**GIVEN EXERCISE**
In the records below, take the lines from the one holding "You are a GUI" through the one holding "The height and", inclusive, and write them again with "click action" changed to "tap action" and nothing else altered. Leave the pictures out of your answer.

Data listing
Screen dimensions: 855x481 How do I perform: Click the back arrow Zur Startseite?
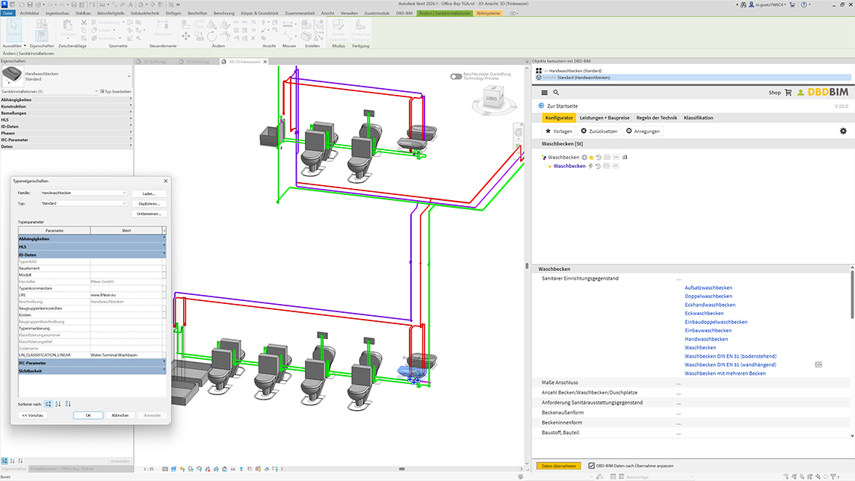coord(541,106)
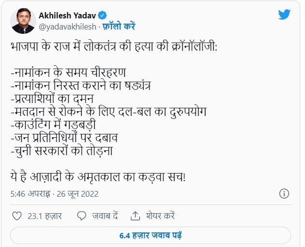Select the जवाब दें reply label
Viewport: 305px width, 247px height.
(105, 216)
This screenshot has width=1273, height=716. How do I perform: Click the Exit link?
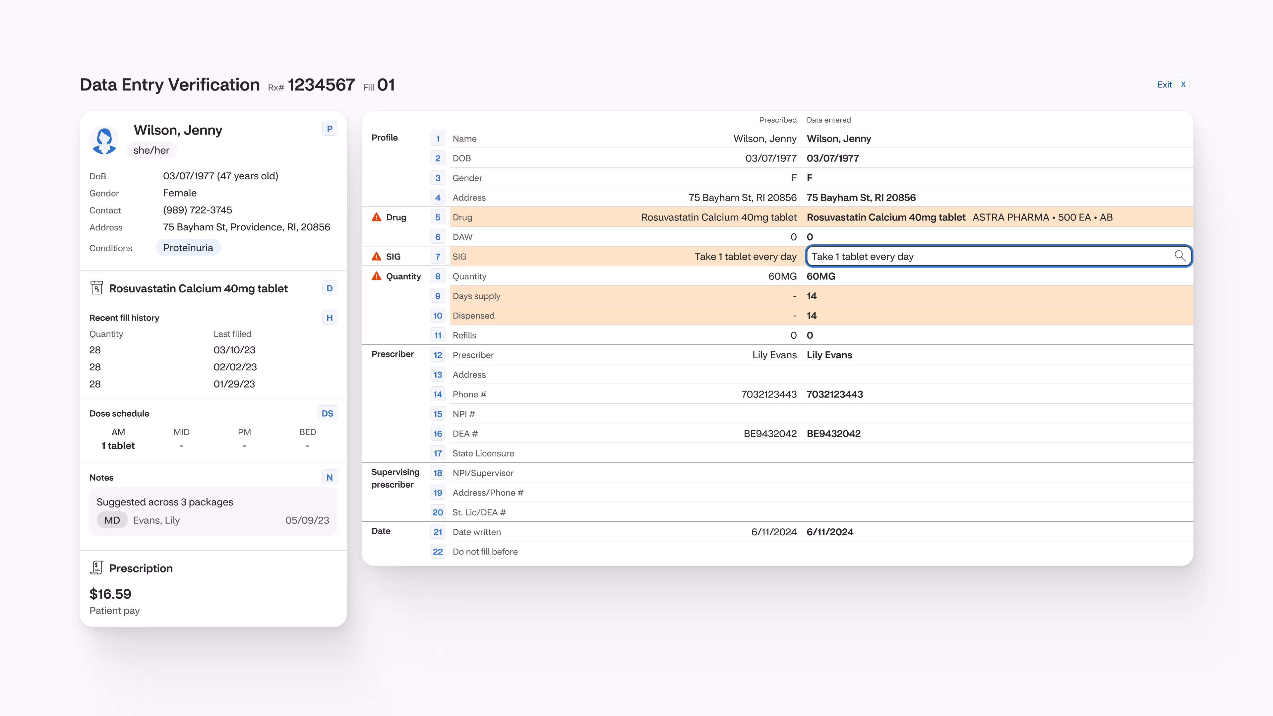pyautogui.click(x=1164, y=84)
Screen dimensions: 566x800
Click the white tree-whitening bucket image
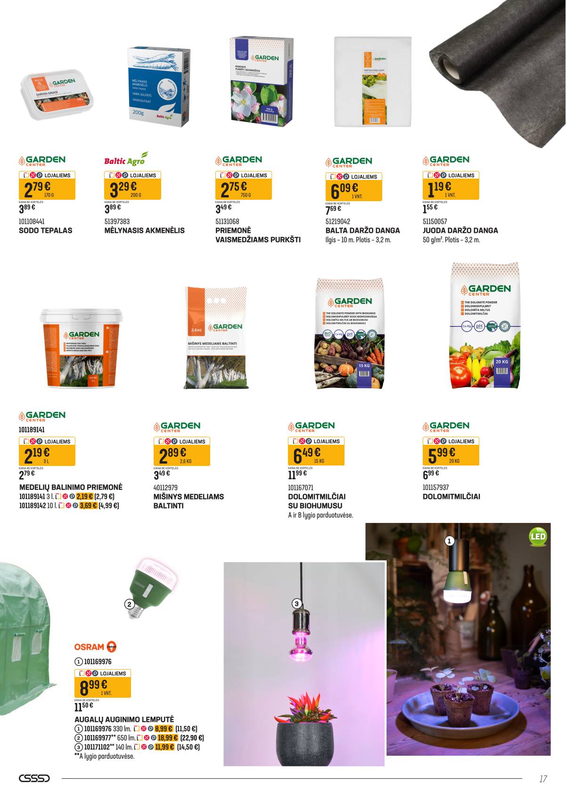(x=81, y=348)
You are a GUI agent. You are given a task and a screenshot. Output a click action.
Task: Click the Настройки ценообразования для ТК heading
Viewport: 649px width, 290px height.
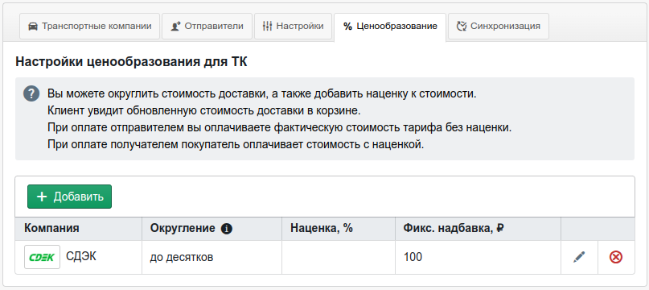[x=131, y=62]
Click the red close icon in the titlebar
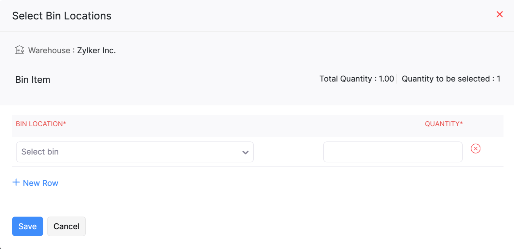The height and width of the screenshot is (249, 514). tap(499, 14)

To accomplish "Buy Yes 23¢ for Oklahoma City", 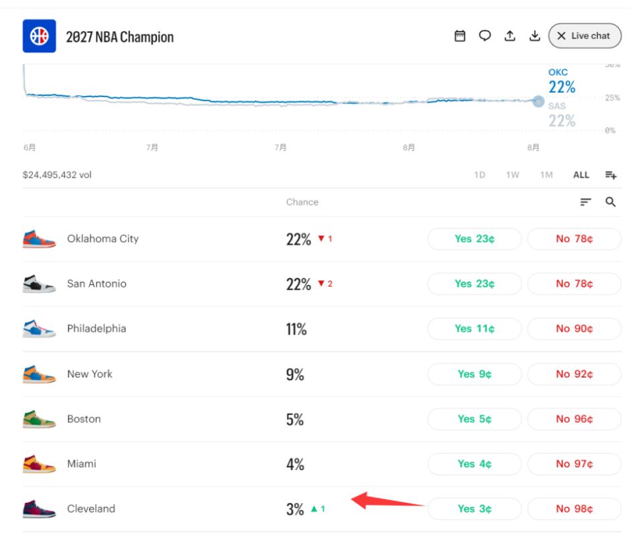I will pyautogui.click(x=475, y=239).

**TASK RESULT**
You are a GUI agent. You are given a task and a screenshot. Output a tap action.
Task: Click the Настройки ценообразования для ТК heading
Viewport: 649px width, 290px height.
[x=131, y=62]
Click the red close icon in the titlebar
The height and width of the screenshot is (249, 514). tap(499, 14)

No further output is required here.